“When this car pulled up a man inside the car pointed a gun out the window and they [Gene Gotti and Ruggiero] recognized the driver of the car to be Anthony Bruno Indelicato,” said Tucker. “Gotti and Ruggiero related that they were able to exit the expressway and get away.”
The reason for the roadside encounter, the source told Tucker, was that the killing of Alphonse Indelicato had been approved by Aniello Dellacroce, the underboss of the Gambino crime family and mentor for John Gotti. This made Gambino family members a target for Bruno Indelicato’s revenge. As a result, Massino and John Gotti became united in a common effort to find and kill Bruno Indelicato, not only to protect themselves but also Dellacroce, said Tucker, referring to his informant.
Other sources cited by Tucker said that Massino, while he disliked using the telephone to conduct business, would nevertheless sometimes talk on the social club telephone to contact loan-sharking victims about their debts. Vitale would also use the telephone there to call Massino about gambling and loan-sharking, activities the same sources said Massino ran out of J&S Cake Social Club.
As icing on the cake, Tucker said that the FBI pen registers picked up Massino’s home telephone making calls to the home of one of Rastelli’s brothers, Bonanno street boss Salvatore Ferrugia, as well as John Gotti. In Tucker’s view, these calls showed that Massino was a high-ranking Bonanno captain who was loyal to Rastelli. Massino remained, said Tucker, a subject worthy of electronic surveillance.
Judge Eugene Nickerson signed the surveillance authorization on August 27, 1981. Wiretaps were placed on the telephones and a bug was set up inside J&S Cake Social Club. One night a team of about a half-dozen FBI agents led by Patrick Colgan penetrated Massino’s social club on Fifty-eighth Road in Maspeth. One agent picked the locks, another decommissioned the alarm, and another planted the bug as Colgan made sure nothing went wrong. The black-bag job took about forty-five minutes to complete. But no sooner was the bug up and running than it stopped functioning.

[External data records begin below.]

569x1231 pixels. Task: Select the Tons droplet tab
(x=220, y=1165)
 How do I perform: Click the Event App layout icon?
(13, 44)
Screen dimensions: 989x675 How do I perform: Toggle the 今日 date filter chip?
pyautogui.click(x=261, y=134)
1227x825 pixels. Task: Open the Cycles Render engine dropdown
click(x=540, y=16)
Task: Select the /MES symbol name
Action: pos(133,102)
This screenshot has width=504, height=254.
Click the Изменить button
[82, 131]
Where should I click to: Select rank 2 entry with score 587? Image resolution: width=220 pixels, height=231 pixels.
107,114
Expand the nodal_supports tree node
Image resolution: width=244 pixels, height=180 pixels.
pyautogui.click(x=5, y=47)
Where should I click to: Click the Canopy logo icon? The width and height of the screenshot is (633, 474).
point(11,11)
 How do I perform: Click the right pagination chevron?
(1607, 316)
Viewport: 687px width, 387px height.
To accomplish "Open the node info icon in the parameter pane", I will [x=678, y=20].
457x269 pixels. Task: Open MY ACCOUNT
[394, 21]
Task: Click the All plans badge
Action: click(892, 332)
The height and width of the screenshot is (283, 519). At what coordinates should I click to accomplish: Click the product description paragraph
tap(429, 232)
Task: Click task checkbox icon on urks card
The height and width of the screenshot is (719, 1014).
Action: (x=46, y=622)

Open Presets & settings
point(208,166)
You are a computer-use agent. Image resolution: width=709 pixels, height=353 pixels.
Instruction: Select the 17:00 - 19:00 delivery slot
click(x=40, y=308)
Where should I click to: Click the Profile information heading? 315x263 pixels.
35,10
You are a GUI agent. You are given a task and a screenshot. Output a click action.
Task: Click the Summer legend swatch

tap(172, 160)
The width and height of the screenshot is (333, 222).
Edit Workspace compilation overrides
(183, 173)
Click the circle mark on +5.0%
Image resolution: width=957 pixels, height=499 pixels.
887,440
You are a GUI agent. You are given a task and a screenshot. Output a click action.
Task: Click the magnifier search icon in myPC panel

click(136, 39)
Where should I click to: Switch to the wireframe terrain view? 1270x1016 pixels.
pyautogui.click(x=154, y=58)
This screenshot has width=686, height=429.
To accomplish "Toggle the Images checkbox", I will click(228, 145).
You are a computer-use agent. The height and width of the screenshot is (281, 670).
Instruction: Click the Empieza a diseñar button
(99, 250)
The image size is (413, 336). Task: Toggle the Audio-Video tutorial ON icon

Bugging devices can be so useful when they work right. But one vulnerability they have is their essential nature of being radio transmitters. A sensitive radio receiver anywhere near a bugging device can pick up the transmission. It just so happened that just a day or two after Colgan and his crew had planted the listening device in Massino’s social club that Salvatore Vitale began fiddling with a police scanner. The surveillance-conscious Massino likely had the scanner at J&S Cake to monitor police frequencies. But a sound that Vitale had picked up froze everyone at the club. It sounded like a strange frequency and Massino, who was sitting at a table, became suspicious.
Duane Leisenheimer was in the bathroom and Massino called out to him to clap his hands. Leisenheimer complied and the scanner picked up what sounded like a clap.
Massino now knew his club was bugged and he searched the ceiling until he found the listening device over the area above the card table. Vitale took it out and the surveillance device stopped at that moment.
After being told of the dead bugging apparatus, Colgan’s FBI supervisor told him to go back in and retrieve the device.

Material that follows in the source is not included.